:: Records ::
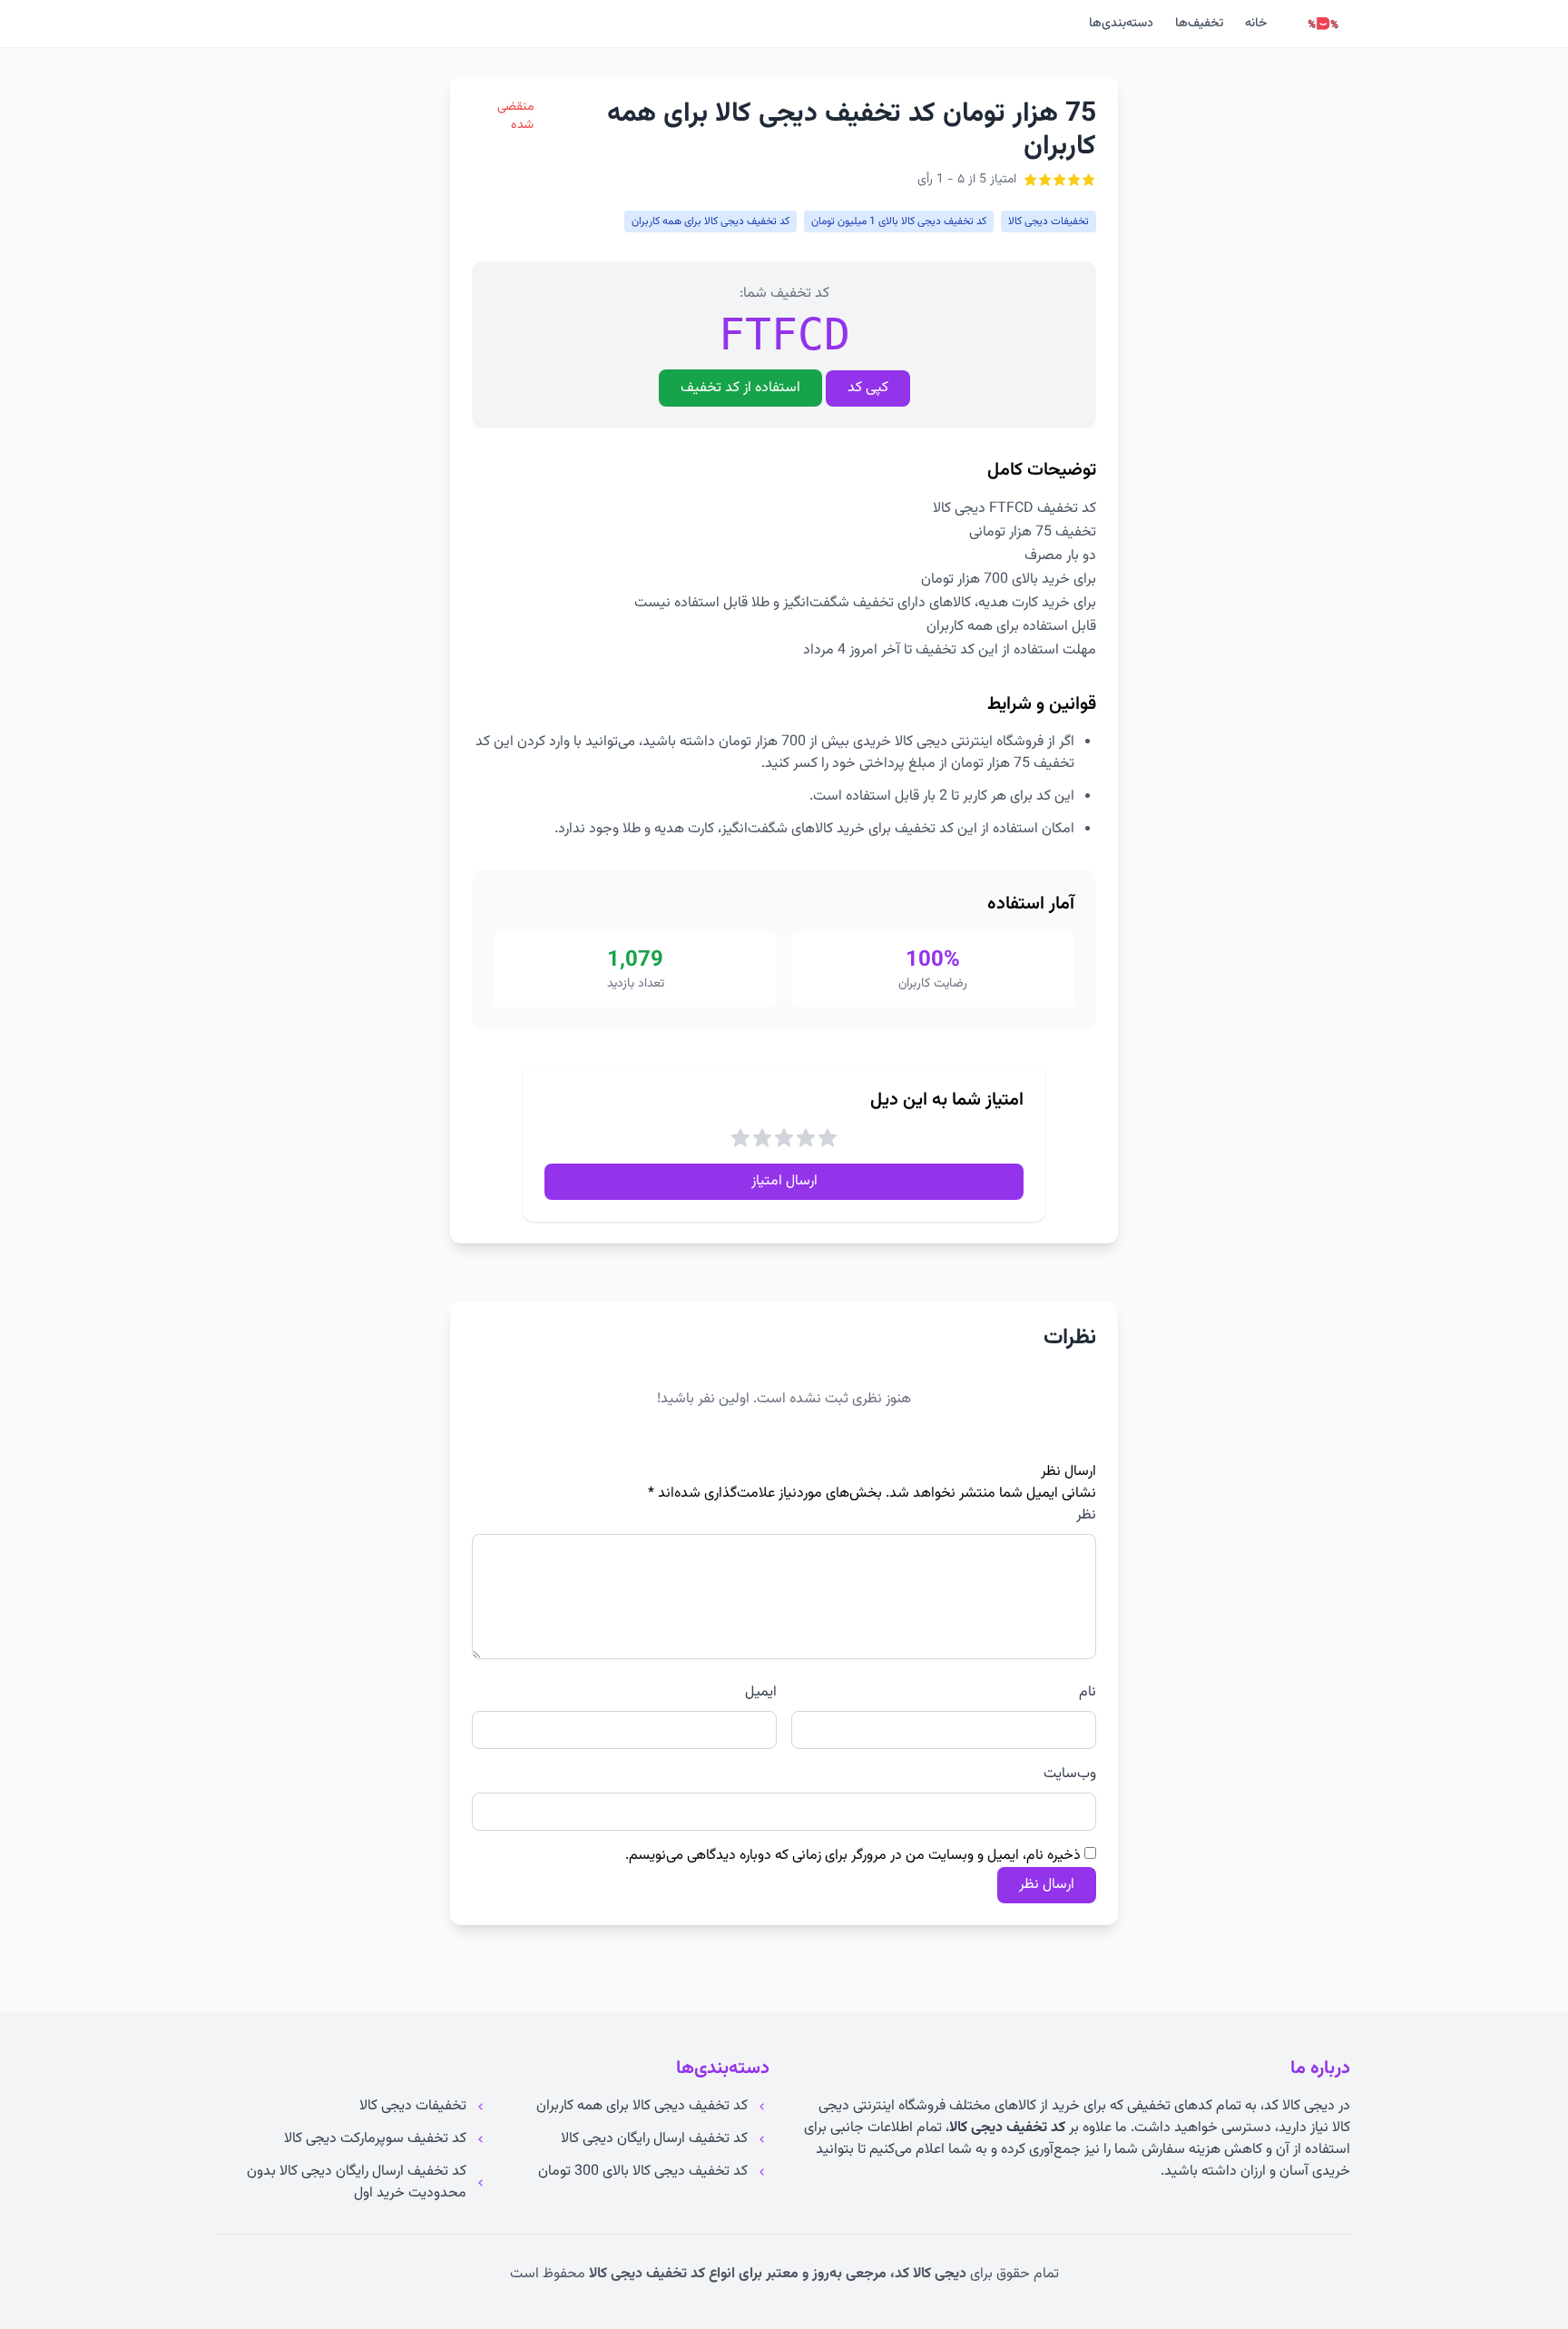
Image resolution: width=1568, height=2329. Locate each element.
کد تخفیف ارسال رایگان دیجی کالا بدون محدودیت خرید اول (356, 2183)
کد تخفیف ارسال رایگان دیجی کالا (654, 2139)
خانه (1256, 24)
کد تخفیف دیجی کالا (1007, 2128)
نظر (1086, 1516)
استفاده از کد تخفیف (740, 388)
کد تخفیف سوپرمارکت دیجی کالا (375, 2139)
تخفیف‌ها (1199, 24)
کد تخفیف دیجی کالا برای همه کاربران (642, 2107)
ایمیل (761, 1693)
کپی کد (868, 388)
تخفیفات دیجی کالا (412, 2107)
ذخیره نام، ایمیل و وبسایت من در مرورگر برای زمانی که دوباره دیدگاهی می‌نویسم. (853, 1855)
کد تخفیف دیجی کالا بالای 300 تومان (643, 2172)
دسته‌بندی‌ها (1121, 24)
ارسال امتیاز (784, 1181)
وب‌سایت (1070, 1774)
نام (1087, 1693)
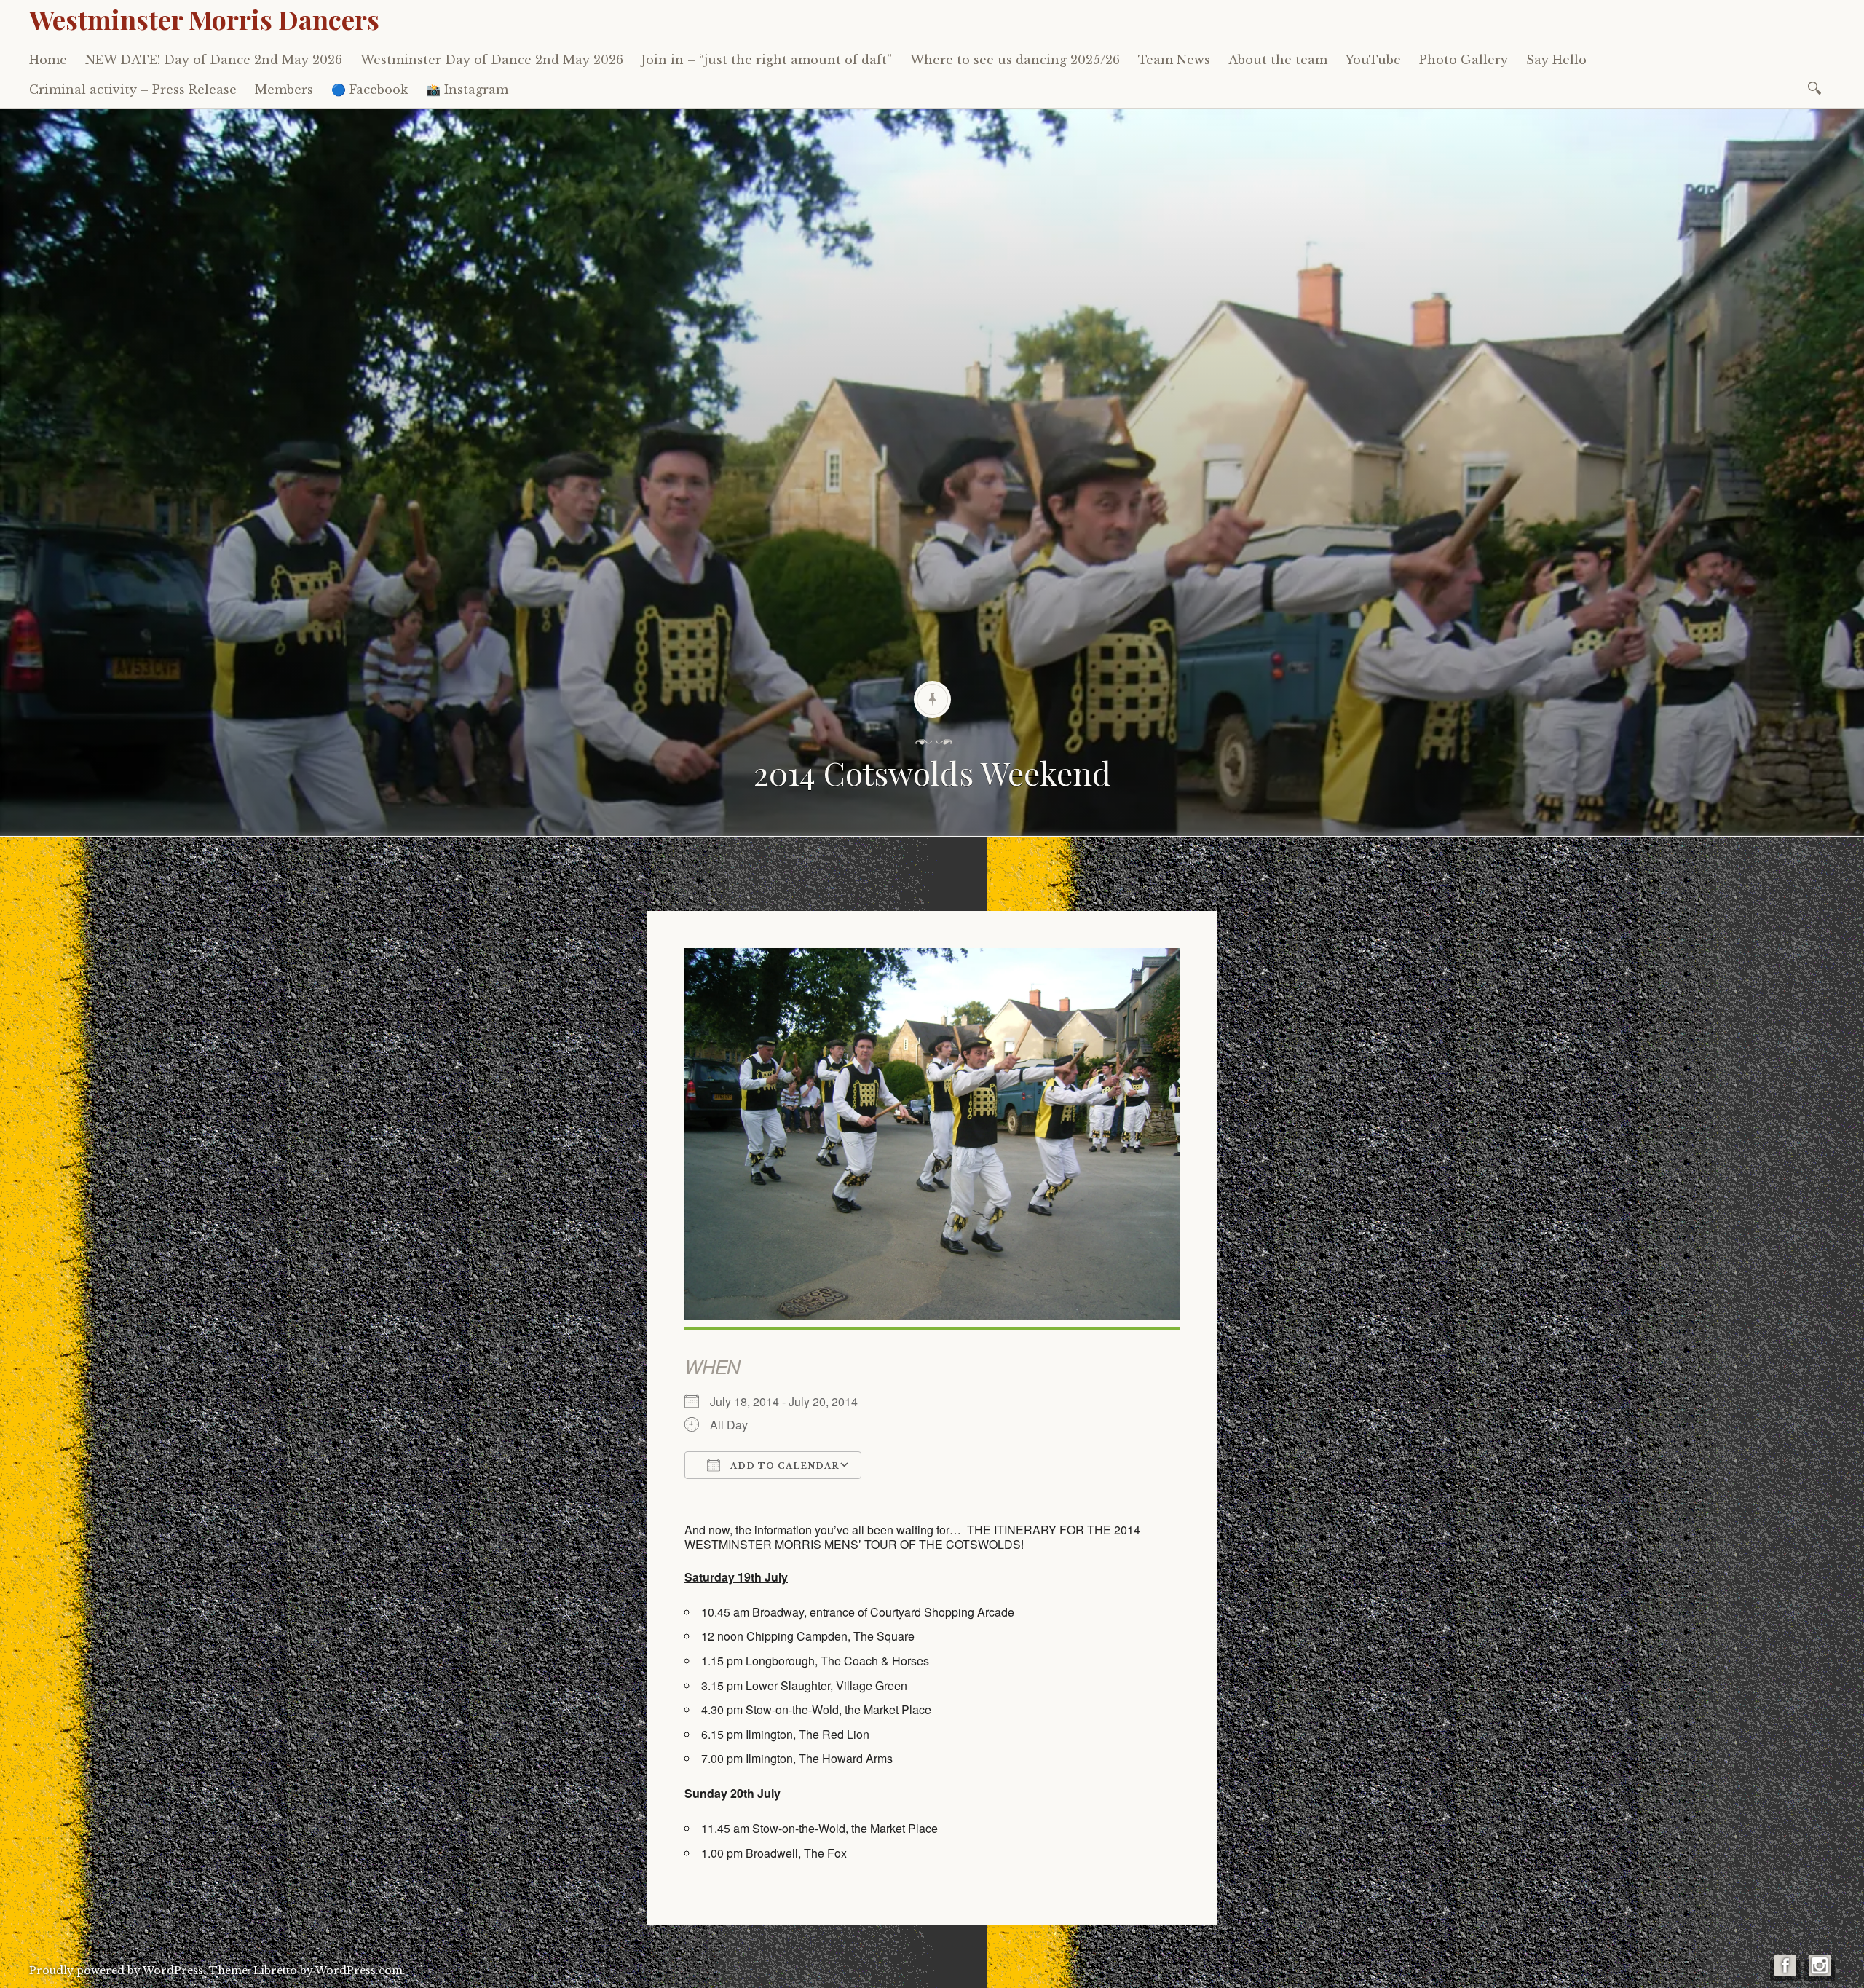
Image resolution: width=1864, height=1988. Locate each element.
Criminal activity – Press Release (133, 89)
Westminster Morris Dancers (204, 18)
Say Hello (1556, 59)
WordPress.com (359, 1970)
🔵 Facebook (369, 89)
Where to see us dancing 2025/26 (1015, 59)
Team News (1174, 59)
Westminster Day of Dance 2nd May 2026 (491, 59)
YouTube (1373, 59)
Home (48, 59)
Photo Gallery (1463, 59)
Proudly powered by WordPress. (117, 1970)
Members (284, 89)
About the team (1277, 59)
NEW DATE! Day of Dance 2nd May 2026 (213, 59)
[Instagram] (1819, 1970)
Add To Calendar (783, 1466)
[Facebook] (1785, 1970)
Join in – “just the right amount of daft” (766, 59)
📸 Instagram (467, 89)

:: About this exercise ::
Images are to be skipped, and each line above is to be returned exactly.

:: Answer to this problem ::
Image resolution: width=1568, height=2329. Locate each element.
کد تخفیف ارسال رایگان دیجی کالا بدون محدودیت خرید اول (356, 2183)
کد تخفیف ارسال رایگان دیجی کالا (654, 2139)
خانه (1256, 24)
کد تخفیف دیجی کالا (1007, 2128)
نظر (1086, 1516)
استفاده از کد تخفیف (740, 388)
کد تخفیف سوپرمارکت دیجی کالا (375, 2139)
تخفیف‌ها (1199, 24)
کد تخفیف دیجی کالا برای همه کاربران (642, 2107)
ایمیل (761, 1693)
کپی کد (868, 388)
تخفیفات دیجی کالا (412, 2107)
ذخیره نام، ایمیل و وبسایت من در مرورگر برای زمانی که دوباره دیدگاهی می‌نویسم. (853, 1855)
کد تخفیف دیجی کالا بالای 300 تومان (643, 2172)
دسته‌بندی‌ها (1121, 24)
ارسال امتیاز (784, 1181)
وب‌سایت (1070, 1774)
نام (1087, 1693)
Image resolution: width=1864, height=1988. Locate each element.
Criminal activity – Press Release (133, 89)
Westminster Morris Dancers (204, 18)
Say Hello (1556, 59)
WordPress.com (359, 1970)
🔵 Facebook (369, 89)
Where to see us dancing 2025/26 (1015, 59)
Team News (1174, 59)
Westminster Day of Dance 2nd May 2026 (491, 59)
YouTube (1373, 59)
Home (48, 59)
Photo Gallery (1463, 59)
Proudly powered by WordPress. (117, 1970)
Members (284, 89)
About the team (1277, 59)
NEW DATE! Day of Dance 2nd May 2026 (213, 59)
[Instagram] (1819, 1970)
Add To Calendar (783, 1466)
[Facebook] (1785, 1970)
Join in – “just the right amount of daft” (766, 59)
📸 Instagram (467, 89)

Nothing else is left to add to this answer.